Only the lines of the data below from the one with "Who We Are (96, 162)" through the one with "Disclaimer (534, 2274)" are wanted. Repeat them exactly.

BEGIN Materials provided

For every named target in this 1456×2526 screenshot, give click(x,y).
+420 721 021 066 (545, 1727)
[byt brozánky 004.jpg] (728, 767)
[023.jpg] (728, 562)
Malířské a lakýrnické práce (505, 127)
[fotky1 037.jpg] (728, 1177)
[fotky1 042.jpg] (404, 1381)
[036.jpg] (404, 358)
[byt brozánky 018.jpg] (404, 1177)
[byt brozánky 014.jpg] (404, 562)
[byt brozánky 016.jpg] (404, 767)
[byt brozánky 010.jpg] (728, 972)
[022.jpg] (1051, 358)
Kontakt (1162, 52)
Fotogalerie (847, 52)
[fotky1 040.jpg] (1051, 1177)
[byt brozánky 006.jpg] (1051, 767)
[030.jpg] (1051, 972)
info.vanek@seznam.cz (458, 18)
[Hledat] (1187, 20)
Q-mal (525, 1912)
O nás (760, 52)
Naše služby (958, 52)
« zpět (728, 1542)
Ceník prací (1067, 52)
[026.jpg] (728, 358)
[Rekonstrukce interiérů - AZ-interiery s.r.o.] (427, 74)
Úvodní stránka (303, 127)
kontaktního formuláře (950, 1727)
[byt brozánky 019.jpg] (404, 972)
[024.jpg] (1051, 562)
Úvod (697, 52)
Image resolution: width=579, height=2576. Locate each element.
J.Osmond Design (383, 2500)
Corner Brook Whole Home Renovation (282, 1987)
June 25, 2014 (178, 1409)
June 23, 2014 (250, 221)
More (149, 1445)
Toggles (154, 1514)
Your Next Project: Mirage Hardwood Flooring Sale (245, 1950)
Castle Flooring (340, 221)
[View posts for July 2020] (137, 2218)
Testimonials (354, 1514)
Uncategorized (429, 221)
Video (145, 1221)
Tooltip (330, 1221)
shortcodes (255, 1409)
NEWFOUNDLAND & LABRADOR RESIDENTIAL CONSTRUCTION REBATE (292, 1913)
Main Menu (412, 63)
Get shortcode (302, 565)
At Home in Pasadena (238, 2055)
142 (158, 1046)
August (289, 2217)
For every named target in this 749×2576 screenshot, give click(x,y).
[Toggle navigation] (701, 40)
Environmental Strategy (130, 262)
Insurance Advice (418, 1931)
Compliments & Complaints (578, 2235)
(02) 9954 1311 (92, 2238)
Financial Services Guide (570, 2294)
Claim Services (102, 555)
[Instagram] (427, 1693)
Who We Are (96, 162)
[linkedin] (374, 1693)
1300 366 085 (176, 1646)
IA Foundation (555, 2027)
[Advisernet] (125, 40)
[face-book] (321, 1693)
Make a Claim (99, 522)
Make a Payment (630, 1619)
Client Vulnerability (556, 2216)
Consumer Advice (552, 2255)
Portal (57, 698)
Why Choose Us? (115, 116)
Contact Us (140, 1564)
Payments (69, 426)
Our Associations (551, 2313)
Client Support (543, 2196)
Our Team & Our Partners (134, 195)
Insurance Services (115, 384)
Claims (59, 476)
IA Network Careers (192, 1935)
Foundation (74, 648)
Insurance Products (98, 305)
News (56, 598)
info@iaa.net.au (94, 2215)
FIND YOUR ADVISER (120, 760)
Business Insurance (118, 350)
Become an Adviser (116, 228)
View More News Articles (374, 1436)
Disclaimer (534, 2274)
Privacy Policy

END Materials provided

Answer section:
Who We Are (96, 162)
[linkedin] (374, 1693)
1300 366 085 (176, 1646)
IA Foundation (555, 2027)
[Advisernet] (125, 40)
[face-book] (321, 1693)
Make a Claim (99, 522)
Make a Payment (630, 1619)
Client Vulnerability (556, 2216)
Consumer Advice (552, 2255)
Portal (57, 698)
Why Choose Us? (115, 116)
Contact Us (140, 1564)
Payments (69, 426)
Our Associations (551, 2313)
Client Support (543, 2196)
Our Team & Our Partners (134, 195)
Insurance Services (115, 384)
Claims (59, 476)
IA Network Careers (192, 1935)
Foundation (74, 648)
Insurance Products (98, 305)
News (56, 598)
info@iaa.net.au (94, 2215)
FIND YOUR ADVISER (120, 760)
Business Insurance (118, 350)
Become an Adviser (116, 228)
View More News Articles (374, 1436)
Disclaimer (534, 2274)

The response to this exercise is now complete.